(Stored data entries)

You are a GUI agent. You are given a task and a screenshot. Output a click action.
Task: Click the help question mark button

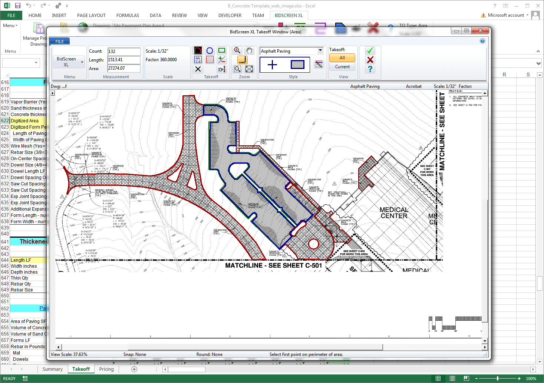370,69
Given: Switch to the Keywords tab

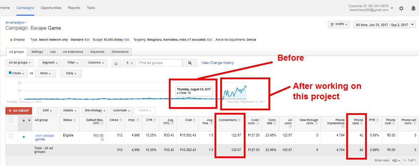Looking at the screenshot, I should click(x=97, y=52).
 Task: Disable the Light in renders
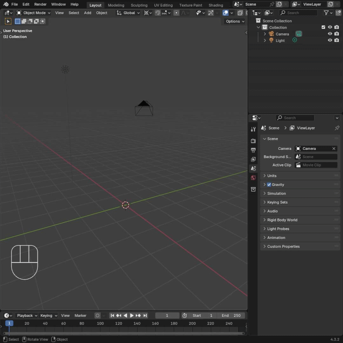pyautogui.click(x=337, y=40)
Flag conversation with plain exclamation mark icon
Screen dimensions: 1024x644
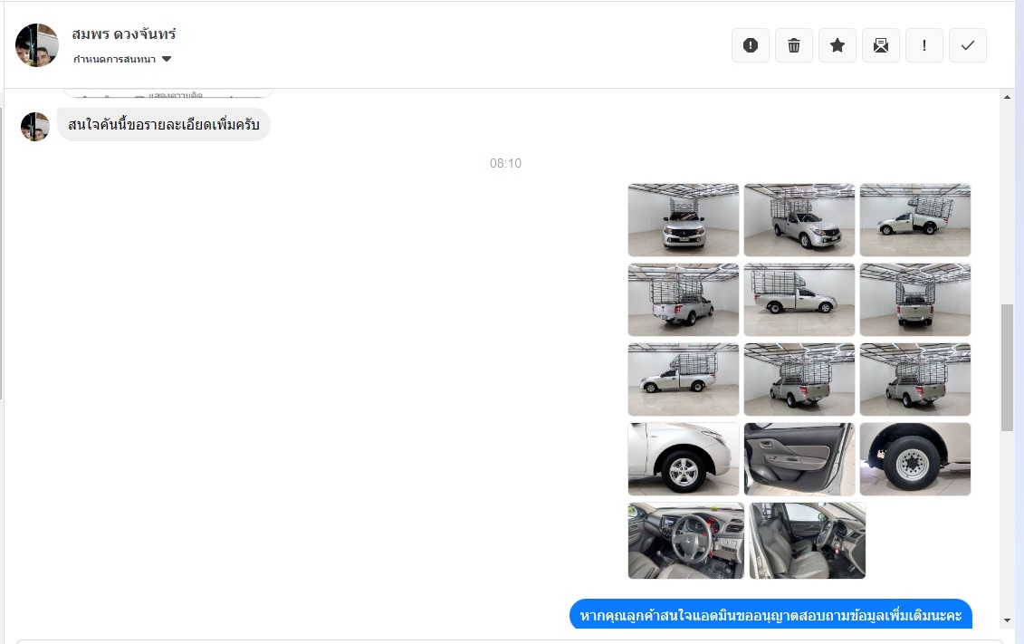tap(924, 45)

## What the task requires
The copy must include every record exactly and none of the pictures.

## Task answer
You are a GUI agent. You are given a task and a screenshot. Output a click action.
Task: Click the help question mark button

370,69
Given: Switch to the Keywords tab

Looking at the screenshot, I should click(x=97, y=52).
 Task: Disable the Light in renders
pyautogui.click(x=337, y=40)
Flag conversation with plain exclamation mark icon
Screen dimensions: 1024x644
tap(924, 45)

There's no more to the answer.